- _Aim of the exercise_: If a line of the data below contains the string "agent", copy it into your answer.

- _Records provided_:
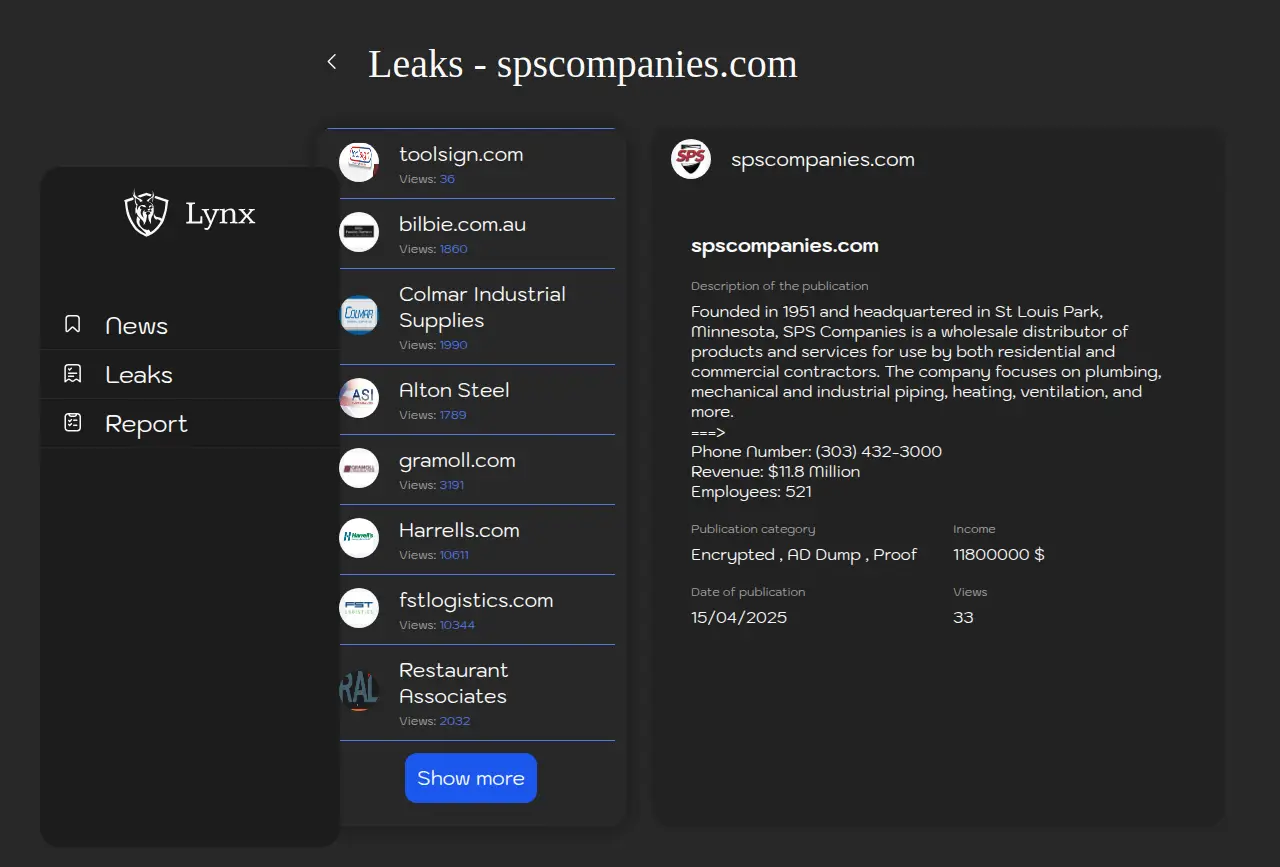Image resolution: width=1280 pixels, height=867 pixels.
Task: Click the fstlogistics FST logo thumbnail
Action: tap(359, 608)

* * *

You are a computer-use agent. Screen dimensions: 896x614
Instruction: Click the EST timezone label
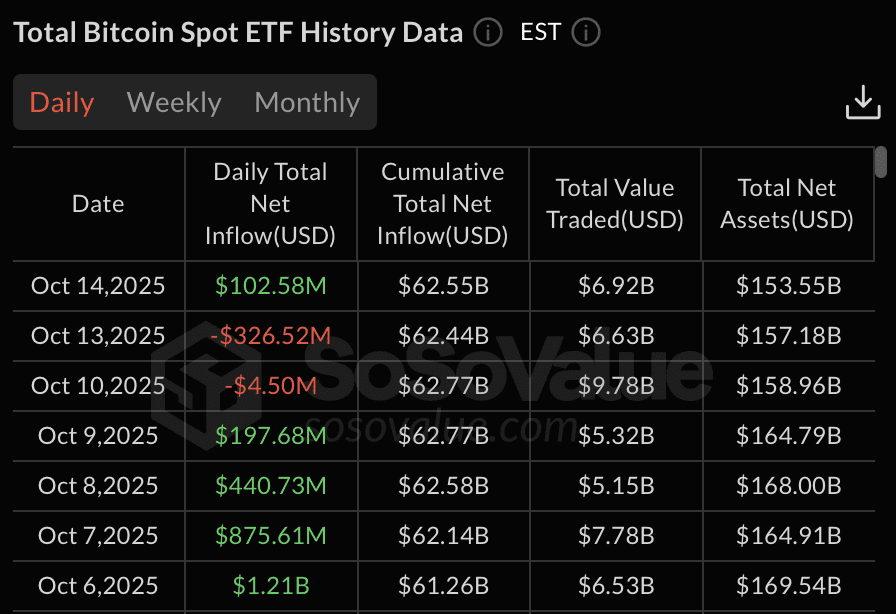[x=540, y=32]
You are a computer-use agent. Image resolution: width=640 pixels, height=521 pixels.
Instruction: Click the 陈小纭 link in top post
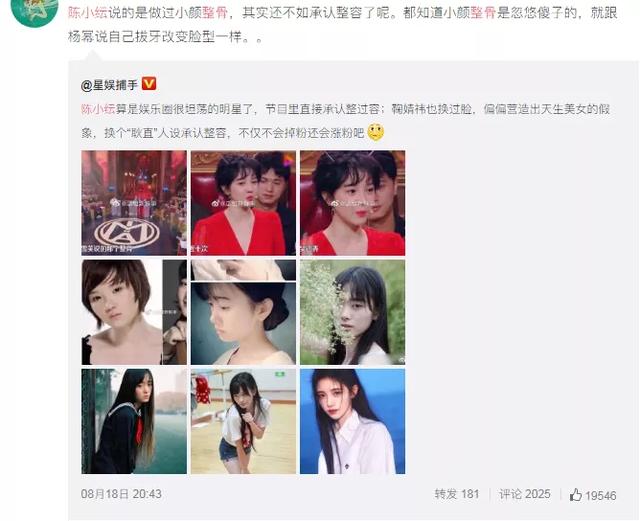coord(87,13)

- _Answer_:
You are a computer-use agent. Screen dimensions: 896x614
You are a computer-use agent. Image resolution: width=640 pixels, height=521 pixels.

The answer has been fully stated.